KP Flips for iPad, Doubles Down on iFund

Kleiner Perkins Caufield & Byers announced that it put another $100 million into its iFund in late March, but there was some question as to where exactly the $100 million will come from.

KP launched the iFund in March 2008, saying it would invest $100 million in applications related to Apple’s popular iPhone. The expanded fund will continue to invest in iPhone apps, as well as applications for Apple’s new tablet computer, the iPad.

Asked if the additional $100 million would be carved out of KP’s existing core fund, Partner John Doerr said: “This is new money we have committed.”

And yet VCJ was unable to find a regulatory document indicating that KP had raised $100 million for the iFund. Additionally, one KP limited partner said he was unaware of any fund-raising effort for the iFund and wasn’t pre-briefed on the announcement about the expansion of the fund.

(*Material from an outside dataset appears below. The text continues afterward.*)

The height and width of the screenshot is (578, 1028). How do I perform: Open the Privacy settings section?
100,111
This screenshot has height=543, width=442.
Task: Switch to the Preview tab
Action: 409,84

It seems possible that the capital could have come from the firm’s fund-raising efforts for three of its core funds last year, which as a group raised at least $415 million of a targeted $740 million, according to documents filed with the SEC in February 2009. KP raised $135.4 million (of a targeted $150 million) in an annex fund for its 11th fund, which originally closed on $400 million in 2004, and it raised $280.5 million (of a targeted $350 million) to bolster its 12th fund, which originally closed on $600 in 2006, the documents show. The firm also planned to raise about $240 million more for its 13th fund (vintage 2008) to bring that fund’s total to $950 million, according to the documents.

VCJ sought clarification from Doerr via email, but he did not respond. A spokesperson at KP’s public relations firm said, “This is not a new fund, it’s an expansion of the iFund,” but she said she did not know the source of the new capital.

KP announced the expansion of the iFund at a press event at its Sand Hill Road headquarters last Wednesday. Much of the event was spent talking about the iPad, which was scheduled to be released on April 3 (a Saturday).

“This Saturday the iPad arrives,” Doerr declared. “We believe it’s going to rule the world.”

Clearly awed by the technology, he later remarked: “I have touched it, I’ve held it, caressed it.”

This Saturday the iPad arrives. We believe it’s going to rule the world. … I have touched it, I’ve held it, caressed it.

John Doerr

Doerr went on to say that the iPad will ship with 11 apps from iFund-backed companies, with 20 more applications in development.

Kleiner said in a press release that the iFund is “agnostic to size and stage of investment and invests in companies building applications, services and components.” Its areas of interest include location-based services, social networking, mCommerce (including advertising and payments), communication, health care, education and entertainment, according to the statement.

Doerr appeared particularly bullish about iPad apps for health care and education. “Every doctor, nurse and patient should be using an iPad,” he said. He later said that one of the iFund’s stealth companies would release an iPad-only application within five weeks and predicted that “we’ll see education apps which will transform things.”

To date, the iFund has invested in 14 companies, including three that are in stealth mode. See Table of iFund Investments.

Doerr said the startups have collectively raised $330 million and as a group will produce more than $100 million in revenue this year. Matt Murphy, a KP partner and manager of the iFund, said four of the companies are “cash-flow profitable,” but declined to name them.

Companies in the iFund portfolio include Booyah, developer of a location-based iPhone game; Cooliris, developer of an iPhone content-discovery app; Gogii, developer of a free texting app for the iPhone; iControl, developer of home monitoring and management software; ng:moco, an iPhone game developer; Pelago, operator of a mobile and Web-based social network; Pinger, provider of instant voice messaging for mobile phone users; Shazam, developer of a song ID service for mobile phones; Shopkick, developer of a charitable donation iPhone app; and Zynga, a developer of social games.

KP has been cryptic about the financial structure of the iFund since its creation. Murphy told VCJ in March 2008 that the iFund wasn’t a formal fund. He described it as a $100 million allocation raised from the firm’s existing limited partners and said it could grow and didn’t have a set lifespan. “There’s no hard cap on this,” Murphy said at the time. “If we see opportunities beyond the $100 million, we’ll increase the allocation.”

Murphy declined to comment on the structure of the allocation, but said it wouldn’t cannibalize the firm’s other initiatives, such as its cleantech effort or its $200 million KPCB Pandemic Preparedness and BioDefense Fund.